It’s from the burned out orange van. Engine fire so you can imagine all of the plastic parts in there are melted or burned up. I did manage to pull the throttle body and it’s a go westy one. Here it is, even after an hour in the ultrasonic cleaner. I’m guessing it was black anodized.

Took it apart. The bearings , sealed, 22mm OD, 8mm ID, 7mm thick, we’re toast of course. And the throttle position switch burned off.

I did my best with scotch Brite pad on the main body and I skimmed a couple thou off one end ( lathe). The small parts I used vibratory tumbler, mix of walnut shells and grit. Put it back together using a a pair of cheap ceramic open bearings that I had. Of course you should use sealed , ti reduce the air bypass along the shaft.

Couple of notes. It’s a well made thing. I’m impressed by the build quality. The shaft has a very small groove where the bearings sit. There was something in the groove but maybe not an o ring, maybe it was some sort of sealant.

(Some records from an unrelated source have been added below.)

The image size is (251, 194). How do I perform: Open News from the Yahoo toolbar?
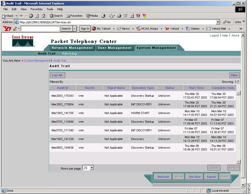pos(125,29)
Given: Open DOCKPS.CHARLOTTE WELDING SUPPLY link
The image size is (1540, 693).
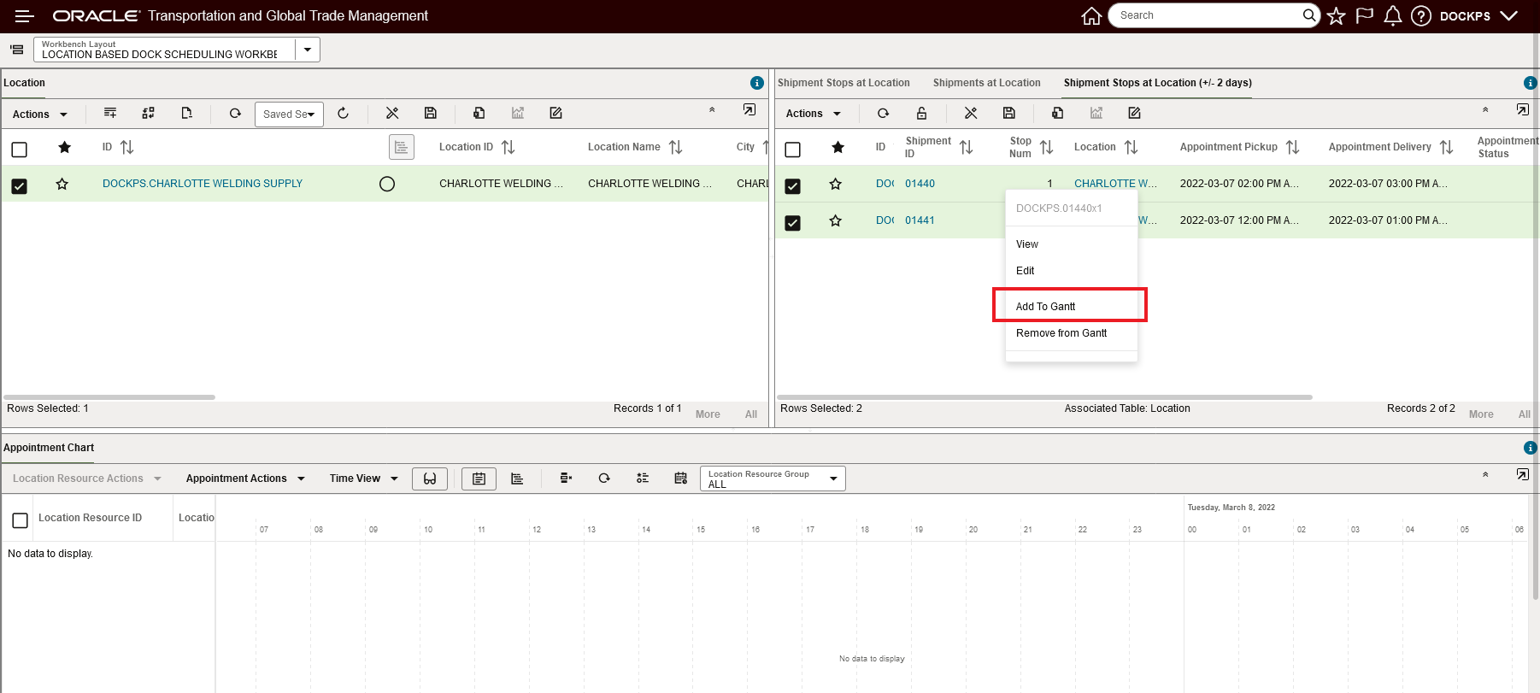Looking at the screenshot, I should tap(203, 184).
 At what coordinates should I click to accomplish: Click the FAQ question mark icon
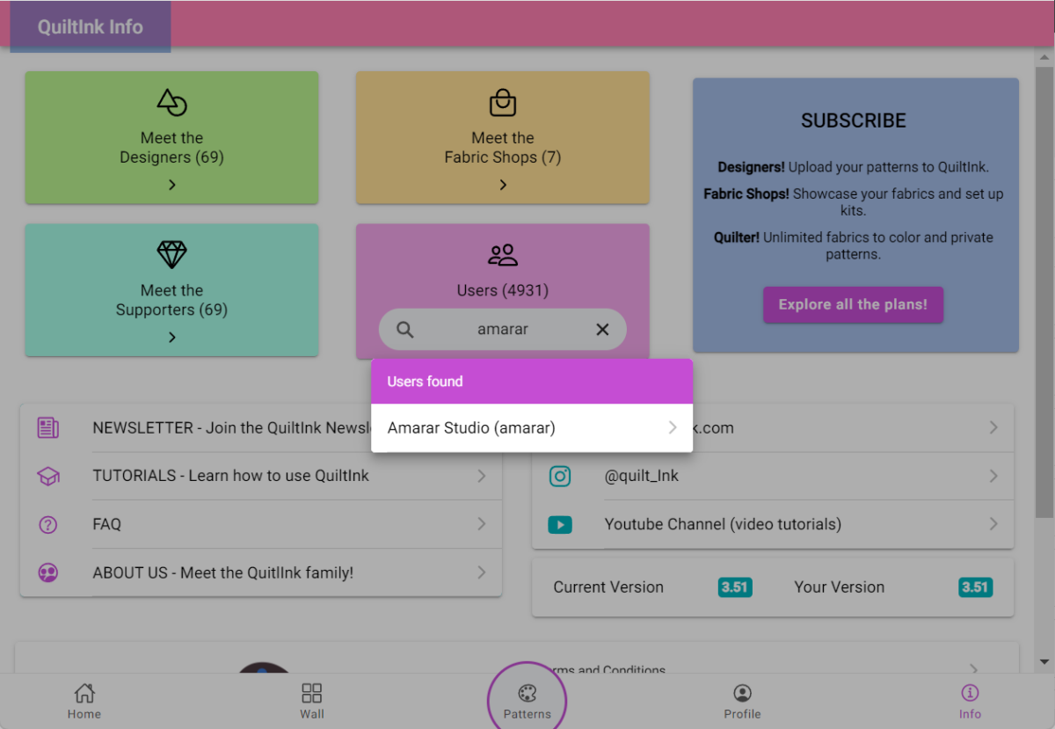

The butterfly is a simple flat disc, no ramp or bevel as in the stock plate. The fit in the bore is very good, very close.

Good friend Greg has one in his van. He says it’s great. I don’t doubt it, it’s well made.

I’ll keep this one for a spare, yes I’ll swap out the bearings and see about something with that tiny groove in shaft under the bearings. And I need to get a tps either a kit from the usual sources or make one up. I’d did notice GW kit uses a 3D printed cam.